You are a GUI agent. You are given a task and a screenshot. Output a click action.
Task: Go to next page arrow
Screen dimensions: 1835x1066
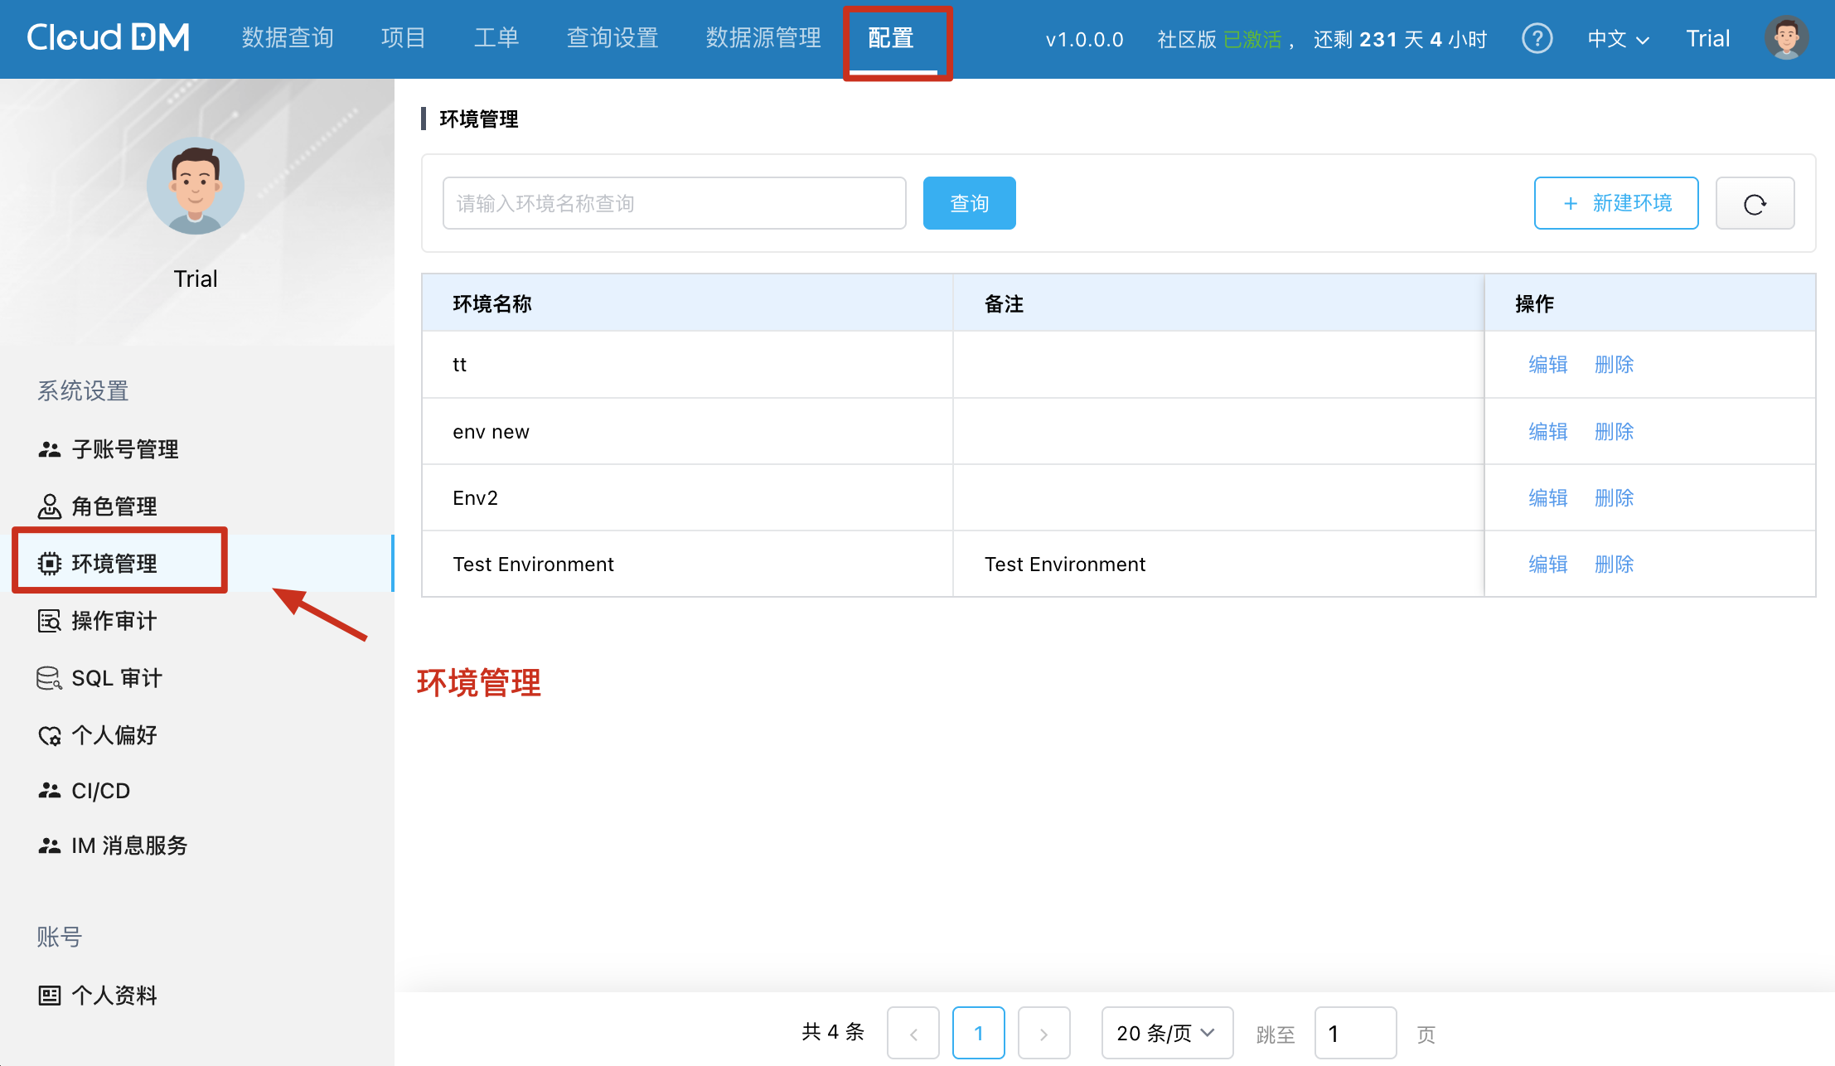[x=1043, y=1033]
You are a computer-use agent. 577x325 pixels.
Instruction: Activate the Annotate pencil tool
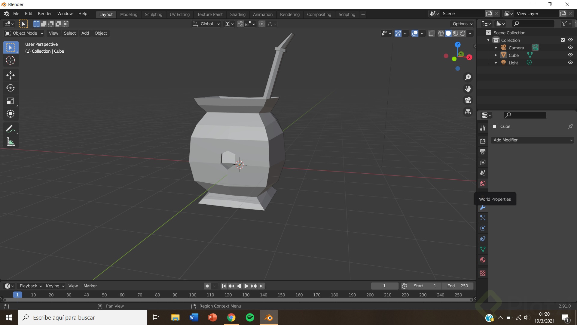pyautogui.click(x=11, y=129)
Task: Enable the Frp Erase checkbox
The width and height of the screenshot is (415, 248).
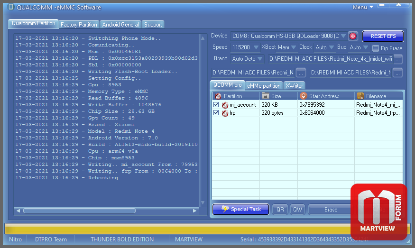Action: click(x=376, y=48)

^^^^^^^^^^^^^^^^

Problem to work on: Arrange every line of the entries above into a Markdown table with the columns Row and Entry Line, numbering the rows and skipping blank lines. Leave the pictures out.

Solved problem:
| Row | Entry Line |
|---|---|
| 1 | You are a GUI agent. You are given a task and a screenshot. Output a click action. |
| 2 | Task: Go to next page arrow |
| 3 | Screen dimensions: 1835x1066 |
| 4 | [x=1043, y=1033] |
| 5 | You are a computer-use agent. 577x325 pixels. |
| 6 | Instruction: Activate the Annotate pencil tool |
| 7 | pyautogui.click(x=11, y=129) |
| 8 | Task: Enable the Frp Erase checkbox |
| 9 | The width and height of the screenshot is (415, 248). |
| 10 | Action: click(x=376, y=48) |